Image credit Lloyd Alter
It was hard to find anyone to speak to at Greenbuild about the odd looking Honeywell Windtronics turbine; it was a busy booth. But I got to see it again at the Cottage Life Show in Toronto and it is actually very interesting; instead of the usual design where the blades turn a shaft which is connected to a generator, here the whole thing is a generator, with magnets at the tips of the blade whizzing past stator coils in the ring on the perimeter.
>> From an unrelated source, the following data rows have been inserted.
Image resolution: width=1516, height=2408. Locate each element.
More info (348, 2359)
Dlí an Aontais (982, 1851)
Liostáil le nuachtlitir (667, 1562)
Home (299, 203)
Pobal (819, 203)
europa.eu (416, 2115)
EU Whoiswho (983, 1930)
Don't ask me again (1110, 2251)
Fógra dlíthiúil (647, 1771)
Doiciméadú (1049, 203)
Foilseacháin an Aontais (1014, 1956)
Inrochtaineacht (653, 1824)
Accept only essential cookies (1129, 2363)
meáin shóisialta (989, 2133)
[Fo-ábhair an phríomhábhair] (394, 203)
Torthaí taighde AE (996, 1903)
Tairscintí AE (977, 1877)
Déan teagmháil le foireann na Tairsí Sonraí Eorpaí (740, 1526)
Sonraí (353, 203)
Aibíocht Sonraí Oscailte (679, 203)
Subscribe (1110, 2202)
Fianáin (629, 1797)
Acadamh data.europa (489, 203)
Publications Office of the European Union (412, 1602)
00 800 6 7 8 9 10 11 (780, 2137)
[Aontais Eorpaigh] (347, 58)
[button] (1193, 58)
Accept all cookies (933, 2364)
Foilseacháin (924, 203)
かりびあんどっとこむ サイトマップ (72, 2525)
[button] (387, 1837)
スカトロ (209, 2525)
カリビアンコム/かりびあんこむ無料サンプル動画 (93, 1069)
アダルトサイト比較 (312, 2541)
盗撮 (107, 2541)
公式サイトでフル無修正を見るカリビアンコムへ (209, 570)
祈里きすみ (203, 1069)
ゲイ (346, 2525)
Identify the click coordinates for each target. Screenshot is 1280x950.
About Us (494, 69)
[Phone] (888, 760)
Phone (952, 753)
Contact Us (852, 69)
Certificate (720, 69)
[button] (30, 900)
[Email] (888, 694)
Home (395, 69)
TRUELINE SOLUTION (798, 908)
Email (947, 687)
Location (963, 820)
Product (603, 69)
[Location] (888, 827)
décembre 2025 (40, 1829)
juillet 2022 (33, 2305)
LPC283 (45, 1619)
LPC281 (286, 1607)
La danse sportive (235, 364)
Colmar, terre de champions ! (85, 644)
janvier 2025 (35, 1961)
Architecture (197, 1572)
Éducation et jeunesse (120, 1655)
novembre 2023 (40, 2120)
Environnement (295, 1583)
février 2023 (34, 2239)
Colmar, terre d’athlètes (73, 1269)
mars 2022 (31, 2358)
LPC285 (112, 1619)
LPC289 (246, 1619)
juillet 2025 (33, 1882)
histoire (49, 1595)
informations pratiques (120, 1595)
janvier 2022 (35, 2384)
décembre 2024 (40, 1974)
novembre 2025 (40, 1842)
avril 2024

Windtronics claims that building the turbine this way drastically reduces mechanical resistance, and gives greater energy production at low wind speeds, as shown on the graph above. The designer, Imad Mahawili, told Popular Mechanics last year:
"It takes 7 to 8 mph to overcome the resistance of gears," Mahawili says, "and the loss from gears on average at any speed costs about 20 to 25 percent in aerodynamic efficiency." So Mahawili removed the gear system, replacing it with a simple hub and bearings. Then, "We looked at the wheel system, near the hub," Mahawili says, and found that "for 1 rpm [revolution per minute], the velocity at the rim of the wheel is nine times faster." In response, he placed the magnets that he uses to create electricity (in place of a gearbox) near the rim.
Tyler Hamilton of Clean Break writes that it is example of green tech growing in the rust belt:
WindTronics made the decision in summer 2009 to manufacture the machines in Windsor, Ontario, which had been pummelled by the auto crisis and recession and suffered from huge unemployment. In that context it was a good-news story because the Michigan-based parent company, EarthTronics, said the facility it was taking over was a former Magna International autoparts plant where 200 new jobs would be created.
I should note that Paul Gipe of Wind-Works, who has taken me to task for being overly enthusiastic before, is unconvinced by the whole thing, suggesting that operating at a greater range of wind speeds in not necessarily a huge advantage:
In my books I emphasize that this is usually a tip off to watch for. There's very little energy in the wind at low speeds. So if a wind turbine claims to capture wind energy at very low wind speeds, the response should be "so what. There's not enough energy there to make a difference."